No, I won’t go into the gory details of how mares are tortured and then disposed of once they can no longer be pregnant. Nor will I tax you with tales of foals removed from their mothers shortly after birth and killed on the spot or sent to auction as potential meals for cultures abroad. (Note: You won’t find those italicized words used in any documentation from the pharma or agribusiness industries. The mares are merely commodities, cogs, assets until they’re liabilities; the foals are, as the industries like to call them, “byproducts.”) Instead, I’d like to report on a book I just read: poet Jana Harris’s Horses Never Lie About Love.
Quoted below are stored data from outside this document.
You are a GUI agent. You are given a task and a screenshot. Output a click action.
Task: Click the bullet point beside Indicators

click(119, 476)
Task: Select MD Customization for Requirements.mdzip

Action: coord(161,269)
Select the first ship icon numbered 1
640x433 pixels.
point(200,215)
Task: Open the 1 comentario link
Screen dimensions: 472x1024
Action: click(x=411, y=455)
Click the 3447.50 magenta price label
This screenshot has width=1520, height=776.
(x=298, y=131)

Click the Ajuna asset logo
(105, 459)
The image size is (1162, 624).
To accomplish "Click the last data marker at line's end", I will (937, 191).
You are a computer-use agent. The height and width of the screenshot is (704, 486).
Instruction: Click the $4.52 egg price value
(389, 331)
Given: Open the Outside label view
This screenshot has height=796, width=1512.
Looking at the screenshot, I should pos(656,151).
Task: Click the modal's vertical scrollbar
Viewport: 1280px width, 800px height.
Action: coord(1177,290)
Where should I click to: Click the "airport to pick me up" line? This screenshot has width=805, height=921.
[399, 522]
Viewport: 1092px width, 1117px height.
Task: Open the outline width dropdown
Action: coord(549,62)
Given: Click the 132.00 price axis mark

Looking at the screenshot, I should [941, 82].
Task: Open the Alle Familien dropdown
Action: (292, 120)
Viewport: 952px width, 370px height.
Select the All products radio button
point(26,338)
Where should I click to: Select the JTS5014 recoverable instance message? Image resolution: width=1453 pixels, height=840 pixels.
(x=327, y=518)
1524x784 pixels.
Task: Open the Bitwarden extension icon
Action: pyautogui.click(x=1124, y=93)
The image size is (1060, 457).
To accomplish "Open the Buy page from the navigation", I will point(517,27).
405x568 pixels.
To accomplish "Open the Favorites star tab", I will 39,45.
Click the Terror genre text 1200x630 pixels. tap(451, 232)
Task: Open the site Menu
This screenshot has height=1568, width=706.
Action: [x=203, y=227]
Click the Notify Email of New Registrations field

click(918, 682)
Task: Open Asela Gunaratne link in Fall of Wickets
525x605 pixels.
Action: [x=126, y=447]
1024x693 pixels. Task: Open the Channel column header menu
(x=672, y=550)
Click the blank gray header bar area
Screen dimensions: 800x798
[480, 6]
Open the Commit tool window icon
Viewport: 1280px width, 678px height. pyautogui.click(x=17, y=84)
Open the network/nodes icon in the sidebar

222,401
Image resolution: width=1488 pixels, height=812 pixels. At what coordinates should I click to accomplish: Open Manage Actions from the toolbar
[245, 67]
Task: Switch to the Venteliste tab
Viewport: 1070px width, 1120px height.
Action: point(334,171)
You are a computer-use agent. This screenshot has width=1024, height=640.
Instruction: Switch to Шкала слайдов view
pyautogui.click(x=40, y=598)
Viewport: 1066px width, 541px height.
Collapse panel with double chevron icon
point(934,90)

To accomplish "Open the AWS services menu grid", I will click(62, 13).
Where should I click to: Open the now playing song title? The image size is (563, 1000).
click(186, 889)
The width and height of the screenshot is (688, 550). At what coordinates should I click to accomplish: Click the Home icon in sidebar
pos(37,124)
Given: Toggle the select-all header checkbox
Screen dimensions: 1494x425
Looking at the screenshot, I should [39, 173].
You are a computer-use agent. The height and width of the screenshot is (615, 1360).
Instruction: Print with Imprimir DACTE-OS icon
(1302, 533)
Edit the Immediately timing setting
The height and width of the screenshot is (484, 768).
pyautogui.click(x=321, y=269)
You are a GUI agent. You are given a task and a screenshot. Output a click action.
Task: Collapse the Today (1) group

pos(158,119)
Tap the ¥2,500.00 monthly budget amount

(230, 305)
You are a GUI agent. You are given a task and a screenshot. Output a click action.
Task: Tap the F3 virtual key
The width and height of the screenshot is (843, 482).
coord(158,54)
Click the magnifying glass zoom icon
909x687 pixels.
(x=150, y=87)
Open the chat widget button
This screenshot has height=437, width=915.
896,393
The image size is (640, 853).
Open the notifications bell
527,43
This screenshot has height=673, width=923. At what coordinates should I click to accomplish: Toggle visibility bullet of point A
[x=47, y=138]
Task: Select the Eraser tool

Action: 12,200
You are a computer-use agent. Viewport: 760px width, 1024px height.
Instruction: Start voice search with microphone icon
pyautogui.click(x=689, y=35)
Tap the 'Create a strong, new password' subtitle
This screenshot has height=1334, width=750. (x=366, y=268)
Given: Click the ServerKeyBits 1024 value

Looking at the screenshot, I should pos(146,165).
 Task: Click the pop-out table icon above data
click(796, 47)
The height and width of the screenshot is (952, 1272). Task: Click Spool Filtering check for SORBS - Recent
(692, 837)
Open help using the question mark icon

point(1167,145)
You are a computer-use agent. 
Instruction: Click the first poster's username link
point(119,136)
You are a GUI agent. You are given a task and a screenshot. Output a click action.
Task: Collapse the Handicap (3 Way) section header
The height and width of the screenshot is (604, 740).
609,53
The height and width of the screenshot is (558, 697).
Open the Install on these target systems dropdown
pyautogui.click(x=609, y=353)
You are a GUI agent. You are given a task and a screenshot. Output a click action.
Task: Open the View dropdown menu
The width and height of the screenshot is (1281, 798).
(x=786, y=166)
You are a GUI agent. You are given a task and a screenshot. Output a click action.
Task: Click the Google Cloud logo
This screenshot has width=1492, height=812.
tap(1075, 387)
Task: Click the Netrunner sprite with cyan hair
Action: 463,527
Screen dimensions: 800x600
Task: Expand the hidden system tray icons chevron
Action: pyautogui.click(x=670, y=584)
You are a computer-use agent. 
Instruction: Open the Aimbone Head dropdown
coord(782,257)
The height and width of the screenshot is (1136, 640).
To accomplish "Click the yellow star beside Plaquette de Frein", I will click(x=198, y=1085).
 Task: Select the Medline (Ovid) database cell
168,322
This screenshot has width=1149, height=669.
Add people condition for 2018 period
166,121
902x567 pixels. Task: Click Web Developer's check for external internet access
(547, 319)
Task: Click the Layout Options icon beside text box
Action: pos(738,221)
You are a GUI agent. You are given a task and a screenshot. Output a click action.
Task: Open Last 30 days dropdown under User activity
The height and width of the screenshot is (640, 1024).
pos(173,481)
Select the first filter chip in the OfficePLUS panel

I recommend Horses Never Lie About Love to
Anyone obsessed with horses.
Anyone about to buy a horse for the first time.
Anyone thinking about breeding a horse.
There’s a lot to think through before committing to stewardship or sustaining a business and Harris provides a window into the pitfalls of both.

However, I want EVERYONE who is taking, prescribing, or selling any drug that contains hormones from pregnant mares—including Premarin, Prempro, Premphase, Prempak-C, and Aprela (still at the clinical trial stage)—to read this book. I want you to understand what your (likely unintentional) support of this niche of agribusiness and pharma means to the sentient beings exploited in the name of human health.

Horses Never Lie About Love is not an anthropomorphic romp through pastures dotted with mares and foals. It follows the fledgling breeding business of Harris and her husband on The High and Dry Farm and details the numerous challenges and unfortunate realities such an enterprise entails. Harris shares her astute observations about her herd—their idiosyncrasies, their training potential, their communications. She introduces readers to a first-time equine mother who is so enamored of her foal she can’t bear to lose touch with its face long enough for the foal to turn around to nurse; a colt who, desperate for companionship after being ostracized by the herd, befriends a widowed pigeon; a horse who distrusts people if they stand near him, but delights in having them in the saddle on his back; and, of course, the horse’s horse: True Colors—the feral mare who warms to human interaction only when she’s with foal, the mare who proves indispensable to the herd and to Harris (watch the video clip of Harris and True Colors).



Double-click on video for full view.

Harris packages her brief education* about horses and breeding in an engaging memoir. But better than that, she illuminates horses as individuals. This alone makes Horses Never Lie About Love a must-read for anyone connected to the aforementioned drugs. The plight of drug-industry horses is easier to ignore if you also ignore their discrete personalities—if you see them merely as cogs and byproducts. (If you’re new to Lull, make sure you also read “Protect the Sisterhood—No Matter the Species” and visit the links in it.)

Let’s be informed consumers/physicians/salespeople. Once you’ve read about horses thoughtfully cared for as individuals and those enslaved in factories as means to profits, come back to Lull and share your thoughts on the matter. If you know someone who uses, prescribes, or sells Premarin, Prempro, Premphase, Prempak-C, Aprela, or any related drug containing conjugated estrogens, e-mail this post to them. Or give them Horses Never Lie About Love and tell them why you want them to read it. There are plant-based drugs and other alternatives available. Sure, some alternatives require more self-discipline and effort to use, but they won’t hurt any horses. Above all, let’s do no harm…

* This is an informative read but not a how-to. Harris makes mistakes, for which at least one reviewer has taken her to task, forgetting that this is a memoir about events that occurred in a very different era.